● **EXERCISE REQUIREMENTS**
In the Rudee fishing thread below, what lure was used to catch both speckled trout?

● **TEXT SECTION**
>>>

# Rudee 4/15



## pjv (Nov 10, 2006)

Got a yak for my birthday in December from my wife, and was able to go out by myself for the first time. Hit rudee around 5 pm. Drifted around a bit and picked up about 8 Blues. Always fun! Than parked my butt and did some casting... picked up a speckled trout, the biggest I have ever caught. Guessed it at 23/24 inches, kept her for a nice night with my wife. Casted again and picked up an even bigger speck 25", and a fat one too. Returned my boat to my friends house where it is parked, and he informed me i might have 1 and maybe 2 citations... so they are on ice and water and tomorrow morning i am going to check if they are.
Wish me luck!!!
Both were caught on mirrolure.
Hope this helps someone.


----------



## Zigh (May 2, 2002)

*Fantastic!!!*

That is a great report and maiden voyage for your new ride!! Those Speck's are handsome fish and especially at that size... Good Luck pulling paper and enjoy the meal that will follow after weigh in(my guess 4-5 1/4lbs.) Hope they are FAT for ya..... I need a day off to go fish... What was the water clarity like and water conditions?? Rough as a cobb early on in the day in Hampton. THANKS for the report and Fish On!!

Zigh
><((((*>


----------



## reelax84 (Jun 27, 2007)

sounds like a good first trip, thanks for the report!


----------



## pjv (Nov 10, 2006)

<<<

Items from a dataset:
>>>

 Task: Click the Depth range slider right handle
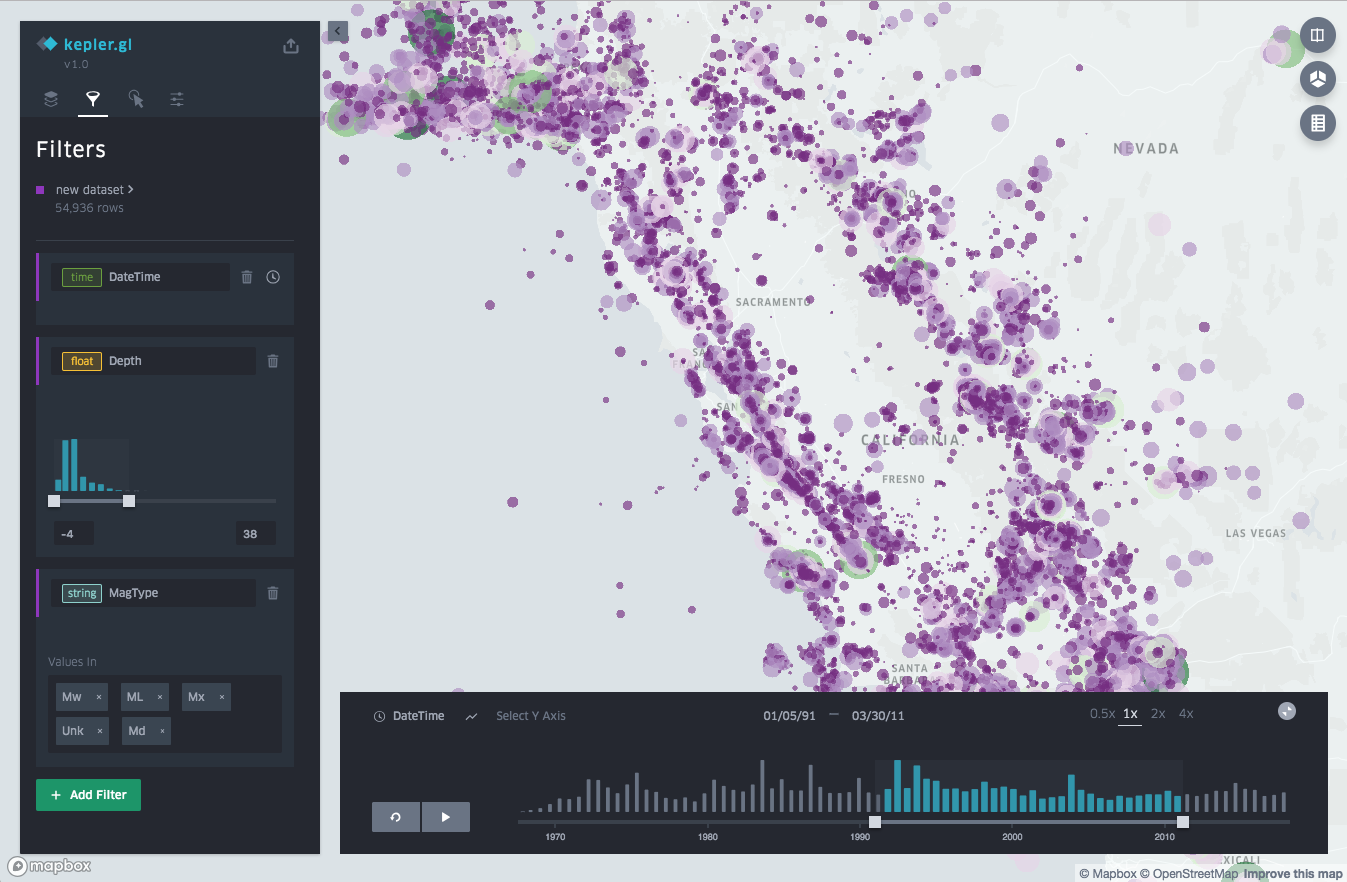tap(129, 501)
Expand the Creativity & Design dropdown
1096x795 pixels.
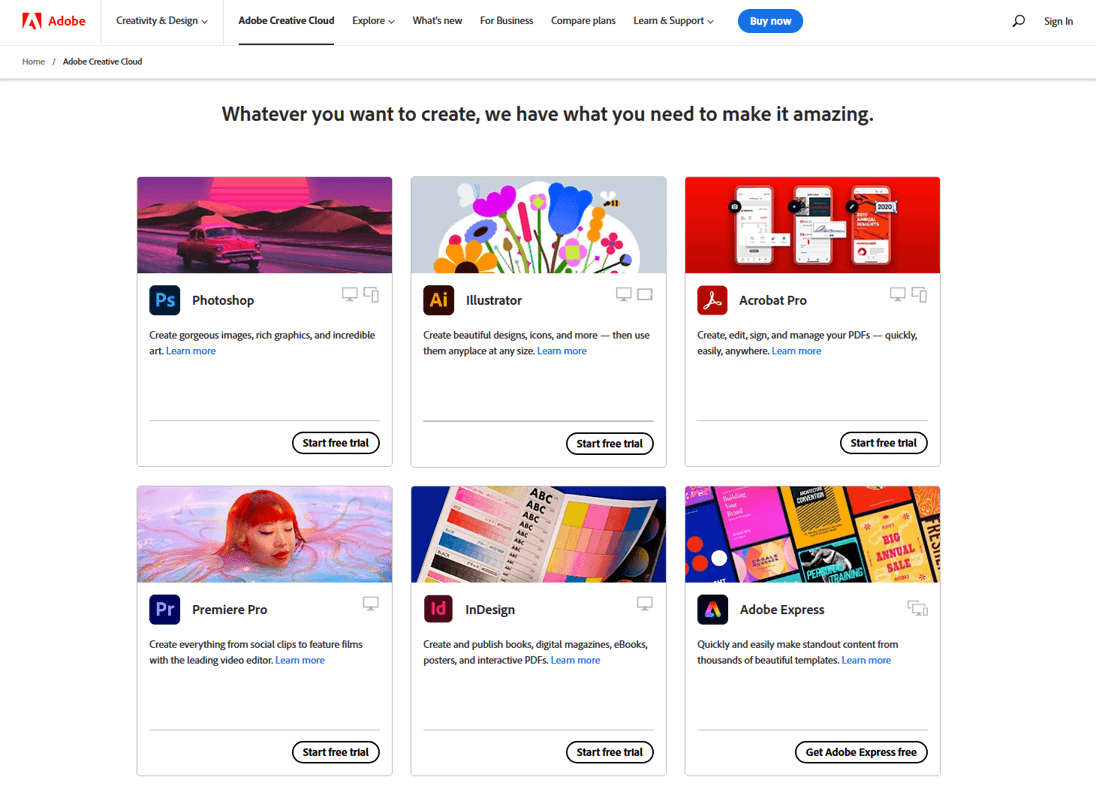click(x=162, y=21)
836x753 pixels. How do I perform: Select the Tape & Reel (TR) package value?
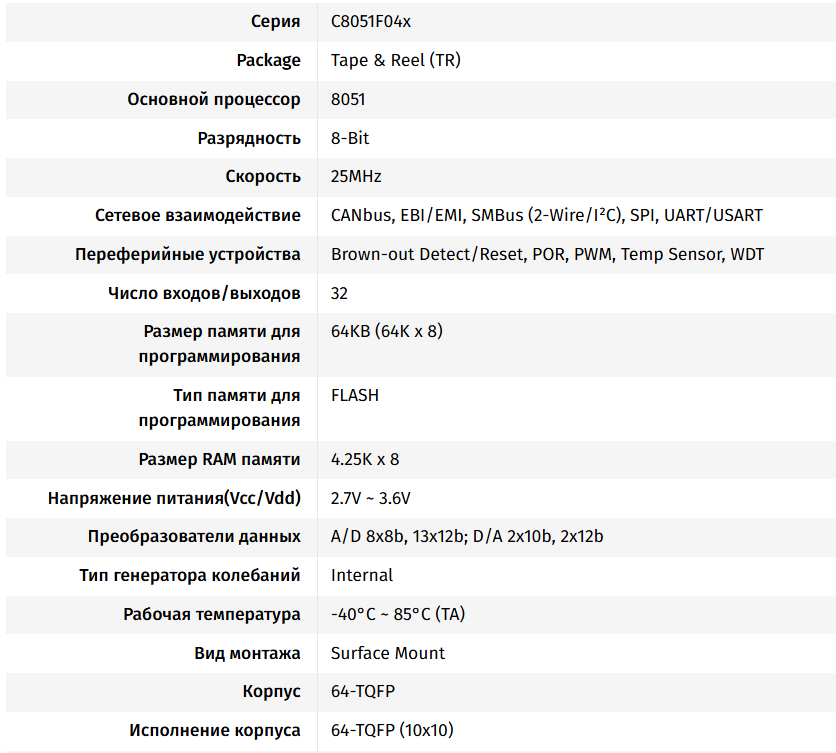(x=395, y=60)
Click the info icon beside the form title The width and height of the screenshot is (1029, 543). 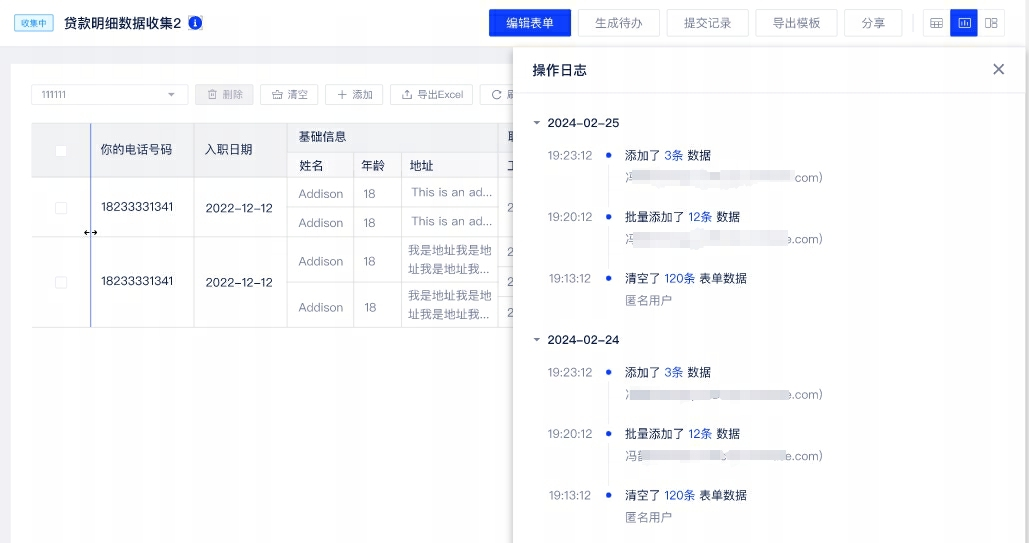[x=195, y=23]
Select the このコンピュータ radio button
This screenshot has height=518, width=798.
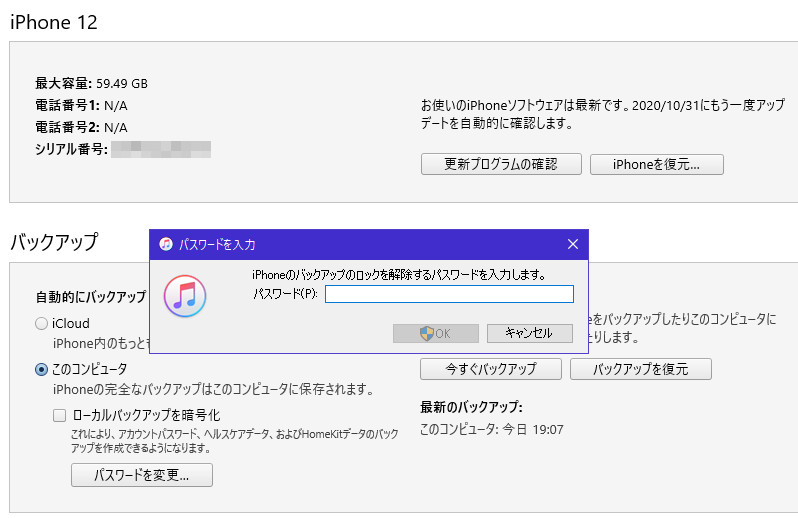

<<<

● **EXERCISE RESULT**
Both were caught on a mirrolure.